In the 1970’s, training knowledge was expanding rapidly, thanks to innovative coaches such as Bill Squires, elite runners searching for a world-beating edge such as Bill Rodgers and Olympic Gold Medallist Frank Shorter, and exercise physiologists such as Jack Daniels, PhD. Through trial-and-error, these athletes, coaches, and scientists added to the foundation built by Arthur Lydiard during the 1960’s. Since then, long distance running has become a worldwide phenomenon, and training methods have been further influenced by runners and coaches from Japan, Kenya, Ethiopia, Italy, Australia, Mexico, Spain, Morocco, and many other countries.
The most noticeable change in training over the past 25 or so years, of course, is that in the 70’s less than 25% of the running population was female. Back then, although the number of women runners was growing exponentially, no one knew what the female body could (or should be asked to) tolerate, and there were no generally accepted training regimes for women. In the post-Title IX years, the boom in high school and college running programs for young women created a huge talent pool, and knowledge of training methods for women distance runners evolved quickly. Coaching the women’s cross country team at the University of Massachusetts in 1979, I found a group of women willing to work hard, and that the best guidance on training was not in a book but gained by observing the top women runners and coaches of the day.

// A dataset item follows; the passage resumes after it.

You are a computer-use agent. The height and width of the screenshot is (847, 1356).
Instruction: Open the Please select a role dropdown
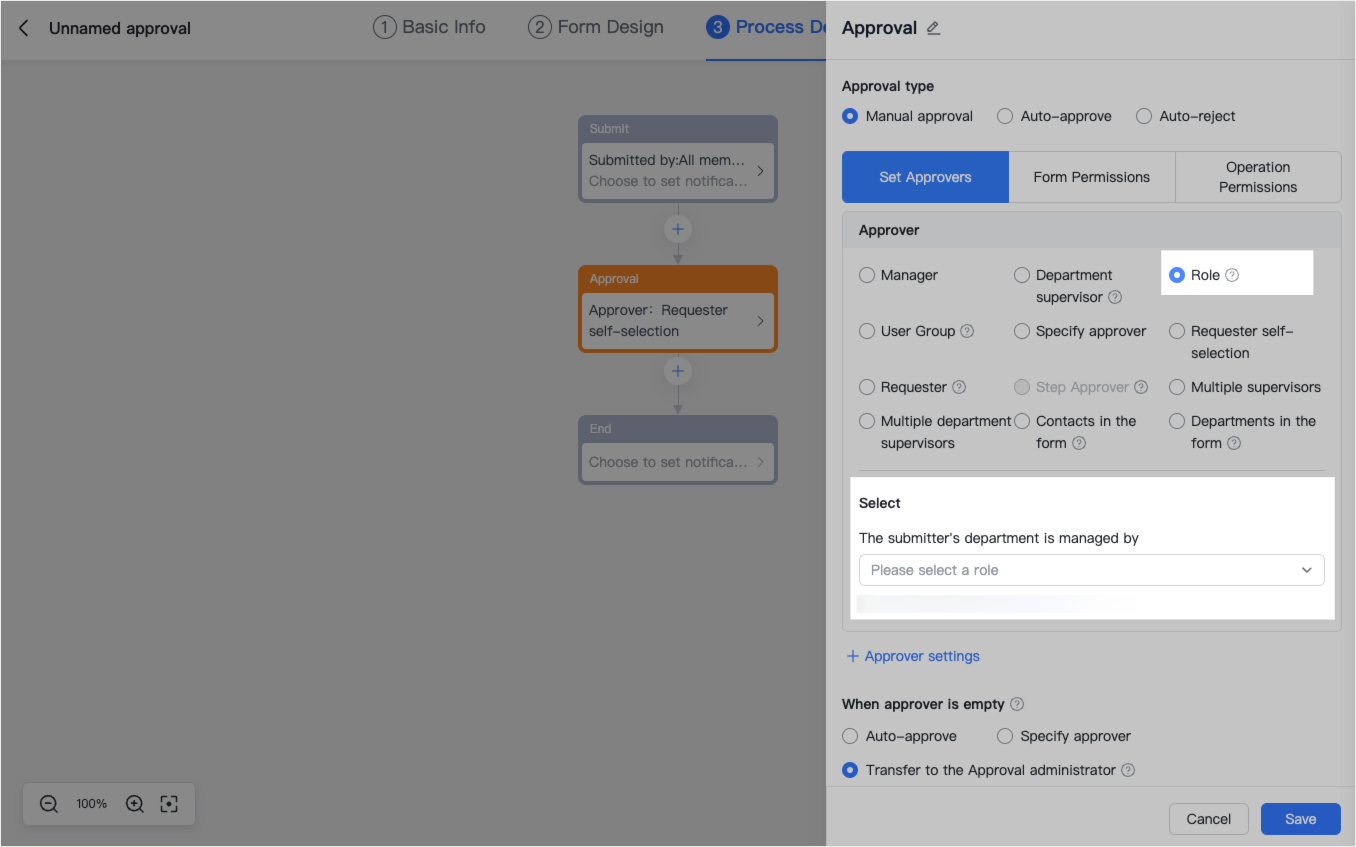point(1091,569)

The prevailing training philosophy in the 70’s was “more is better,” and weekly mileage was the stuff of competition. If Derek Clayton was quoted as running 160 miles per week, then someone else would try 175 miles per week. Runners tended to put in as many hard days in a row as possible before their bodies made them take an easy day. This approach to training may sound harsh, and it was, but it reaped rewards. Distance running in the U.S. was improving markedly, and although there were a few casualties along the way, pure hard work generally paid dividends.
During the 90’s there was a bit of a backlash against the more-is-better approach to training, and a preoccupation developed for avoiding “overtraining.” Unfortunately, in the running press, the normal day-to-day fatigue associated with training was often misrepresented as “over-training.” This over-reaction thankfully missed most elite runners and appears to have waned in the past few years.
LSD vs LVD
In the 1970’s, the conventional wisdom was that the benefits of long runs were obtained by simply accumulating “time on your feet.” LSD (long, slow distance) was frequently touted as the best method to develop the stamina for races longer than 10 km. The best runners, such as Tom Fleming, Don Kardong, and the aforementioned Frank and Bill, however, knew that LSD would only prepare them to run a long way slowly. They did their long runs at a variety of paces depending on the goal of the workout. Elite women runners such as Joan Benoit and Patti Catalano followed suit, and LSD became the realm of those whose goal was simply to finish the marathon.
Intervals get longer
Another key component of training a few decades ago was 400-meter or 440-yard repeats (tracks were only starting to be converted from yards to meters). Running hard once around the track was handed down from the 1960’s when the U.S. running scene was dominated by milers Jim Ryun and Marty Liquori. Coaches discovered, however, that while 400’s may be excellent preparation for the mile, they do not simulate the demands of the longer distances. Research in the labs backed up the coaches’ observations, and 400’s have been largely replaced in distance runners repertoires by 800s, 1000s, 1200s and repeat miles (1600s).
Tempo runs fill a gap
In the early 1970’s, tempo runs had not yet entered the typical runner’s vocabulary. In between long slow running and fast intervals lay a no-man’s land. By the late ‘70’s, runners and coaches had developed several types of training involving sustained efforts at anywhere from 10-mile race pace to a bit slower than marathon pace. Jack Daniels and others verified the benefits of these workouts, and tempo runs have become a vital component of distance runners’ training.
Cross-training has its place
One area that has changed considerably since the ‘70’s is the approach to cross-training. Back then, runners were runners, rare was the elite runner who did anything more than run, stretch a little, and perhaps occasionally lift weights. A bit of cross-training hysteria hit the running scene in the 80’s and 90’s, perhaps as a reaction to high injury rates among the recreational runners from the first running boom. Cross-training has now found its place as a useful way to improve recovery, avoid injury and enhance general aerobic fitness.
In 1976, I remember driving from my home outside Rochester, New York to Toronto to buy a pair of nylon running shorts. This advance in technology reduced chafing, and that pair of shorts was treasured for years. Today, technology for runners has mushroomed, and a wide variety of tools and trinkets are available. One of the most useful items is the heart-rate monitor. Hundreds of thousands of heart monitors have been sold and are an excellent tool for monitoring training effort. Heart monitors are most useful for ensuring that recovery days really do lead to recovery, and that tempo runs are done in the correct training zone. This advance has helped many runners to train more scientifically, and hopefully more effectively.
Twenty-five years from now, most of the training advances will likely have developed through trial-and-error by a coach and a dedicated group of runners.